PROGRAMMABLE LOGIC DELAY LINES
PDL-TTL-7-XX
3-Bit Programmable
TTL Delay Line
- T²L input and output
- Delays stable and precise
- 16-pin DIP package (.240 high)
- Available in delays up to 357ns
- Available in 22 delay steps with resolution from 1 to 50ns
- Propagation delays fully compensated
- All delays digitally programmable
- 10 T²L fan-out capacity
DESIGN NOTES
The "DIP Series" of Programmable Logic Delay Lines developed by Engineered Components Company have been designed to allow for final delay adjustment during or after installation in a circuit. These Logic Delay Lines incorporate required driving and pick-off circuitry and are contained in a 16-pin DIP package compatible with T²L and Fast circuits. These modules are of hybrid construction utilizing the proven technologies of active integrated circuitry and of passive networks utilizing capacitive, inductive and resistive elements. The ICs utilized in these modules are burned-in to Level B of MIL-STD-883 to ensure a high MTBF. The MTBF on these modules, when calculated per MIL-HDBK-217 for a 50°C ground fixed environment, is in excess of 1.5 million hours. The design includes compensation for propagation delays and incorporates internal termination at the output; no additional external components are needed to obtain the required delay.

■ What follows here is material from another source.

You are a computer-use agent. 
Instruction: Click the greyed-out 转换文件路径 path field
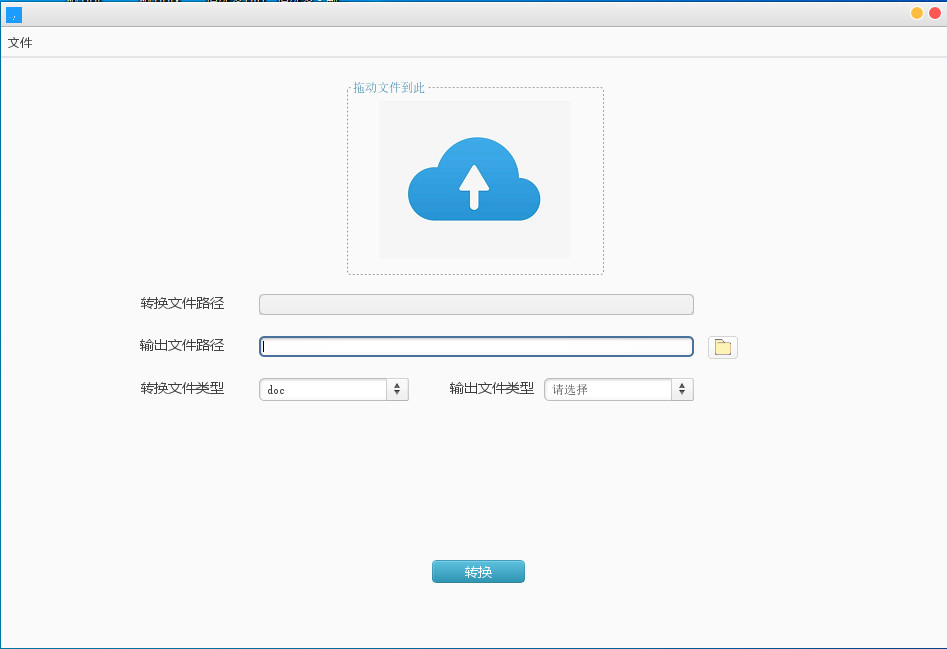476,305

The Logic Delay Lines are digitally programmable by the presence of either a "1" or a "0" at each of the programming pins. Since the input and the output terminals are fixed and the programming is accomplished only by DC voltage levels, programming may be accomplished by remote switching or permanent termination of the appropriate programming pins of the Logic Delay Line to ground; the Logic Delay Line may also be programmed automatically by computer generated data. MUX set up time is 4ns typical. When no need exists in the application to change delay time during normal use, the desired delay is most conveniently established by use of a ground pad around each programing pin; programming is accomplished by cutting off those pins which are to remain at state "1" before insertion of the Logic Delay Line into the printed circuit board.
The PDL-TTL is offered in 22 models with time delays to a maximum of 357ns and with step resolution as shown in the Part Number Table. Programming of maximum delays is accomplished in 8 delay steps in accordance with the Truth Table Examples. Tolerances on minimum delay, delay change per step and deviation from programmed delay are shown in the Part Number Table.
Delay time is measured at the +1.5V level on the leading edge. Rise time is measured from .75V to 2.4V. For modules up to and including PDL-TTL-7-20, rise time is 4ns maximum; for modules PDL-TTL-7-25 and above, rise time is 6ns maximum. Temperature coefficient of delay is approximately +500 ppm/°C over the operating temperature range of 0 to +70°C.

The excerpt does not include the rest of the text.